What to produce
Update the stretch from the line containing "This screenshot has width=961, height=1080." through the end of the material, changing "Describe" to "Identify" and keeping everything else the same.

Saved entries
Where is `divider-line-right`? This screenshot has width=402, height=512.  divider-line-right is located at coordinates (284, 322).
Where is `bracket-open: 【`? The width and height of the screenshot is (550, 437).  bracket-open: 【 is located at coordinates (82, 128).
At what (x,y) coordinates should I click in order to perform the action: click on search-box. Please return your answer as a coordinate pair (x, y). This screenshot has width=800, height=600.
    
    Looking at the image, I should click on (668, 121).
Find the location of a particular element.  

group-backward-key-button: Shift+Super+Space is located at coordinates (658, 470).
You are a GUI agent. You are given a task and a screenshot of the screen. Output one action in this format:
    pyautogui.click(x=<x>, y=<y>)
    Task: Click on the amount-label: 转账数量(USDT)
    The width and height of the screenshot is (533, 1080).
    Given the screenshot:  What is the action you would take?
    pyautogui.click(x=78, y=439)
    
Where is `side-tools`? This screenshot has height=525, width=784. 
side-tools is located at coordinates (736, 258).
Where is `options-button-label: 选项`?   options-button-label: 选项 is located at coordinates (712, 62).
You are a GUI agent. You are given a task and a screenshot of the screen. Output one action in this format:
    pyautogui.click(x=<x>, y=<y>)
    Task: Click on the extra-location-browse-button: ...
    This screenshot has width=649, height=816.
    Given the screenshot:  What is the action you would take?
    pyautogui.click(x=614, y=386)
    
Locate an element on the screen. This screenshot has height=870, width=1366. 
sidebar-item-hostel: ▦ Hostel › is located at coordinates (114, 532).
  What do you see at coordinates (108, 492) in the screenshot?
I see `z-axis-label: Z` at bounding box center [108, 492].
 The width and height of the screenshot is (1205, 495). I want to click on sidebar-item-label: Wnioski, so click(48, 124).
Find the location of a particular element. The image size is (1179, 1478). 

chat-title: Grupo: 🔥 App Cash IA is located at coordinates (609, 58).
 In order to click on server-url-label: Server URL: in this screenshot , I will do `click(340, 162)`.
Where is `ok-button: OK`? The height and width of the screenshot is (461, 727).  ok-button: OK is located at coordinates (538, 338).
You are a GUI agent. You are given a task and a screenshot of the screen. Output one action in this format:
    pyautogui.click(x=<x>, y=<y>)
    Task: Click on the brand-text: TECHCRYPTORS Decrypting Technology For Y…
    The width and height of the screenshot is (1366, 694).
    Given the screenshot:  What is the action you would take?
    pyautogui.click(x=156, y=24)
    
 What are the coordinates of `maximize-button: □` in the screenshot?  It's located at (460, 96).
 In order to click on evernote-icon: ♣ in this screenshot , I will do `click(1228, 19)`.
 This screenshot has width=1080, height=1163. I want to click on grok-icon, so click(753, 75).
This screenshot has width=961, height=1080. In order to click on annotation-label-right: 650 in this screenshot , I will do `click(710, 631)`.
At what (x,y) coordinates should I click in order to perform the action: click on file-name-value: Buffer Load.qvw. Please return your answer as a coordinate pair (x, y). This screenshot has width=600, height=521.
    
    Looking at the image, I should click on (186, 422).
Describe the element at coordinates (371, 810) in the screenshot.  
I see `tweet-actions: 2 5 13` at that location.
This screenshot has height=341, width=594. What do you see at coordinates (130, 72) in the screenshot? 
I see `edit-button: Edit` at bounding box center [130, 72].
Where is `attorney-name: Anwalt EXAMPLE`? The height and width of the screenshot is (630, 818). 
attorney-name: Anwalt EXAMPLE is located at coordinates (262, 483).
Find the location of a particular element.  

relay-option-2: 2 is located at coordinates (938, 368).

Completed exercise
This screenshot has width=961, height=1080. In order to click on annotation-label-right: 650 in this screenshot , I will do `click(710, 631)`.
At what (x,y) coordinates should I click in order to perform the action: click on file-name-value: Buffer Load.qvw. Please return your answer as a coordinate pair (x, y). This screenshot has width=600, height=521.
    
    Looking at the image, I should click on (186, 422).
Identify the element at coordinates (371, 810) in the screenshot.  
I see `tweet-actions: 2 5 13` at that location.
This screenshot has height=341, width=594. What do you see at coordinates (130, 72) in the screenshot? 
I see `edit-button: Edit` at bounding box center [130, 72].
Where is `attorney-name: Anwalt EXAMPLE`? The height and width of the screenshot is (630, 818). 
attorney-name: Anwalt EXAMPLE is located at coordinates (262, 483).
Find the location of a particular element.  

relay-option-2: 2 is located at coordinates (938, 368).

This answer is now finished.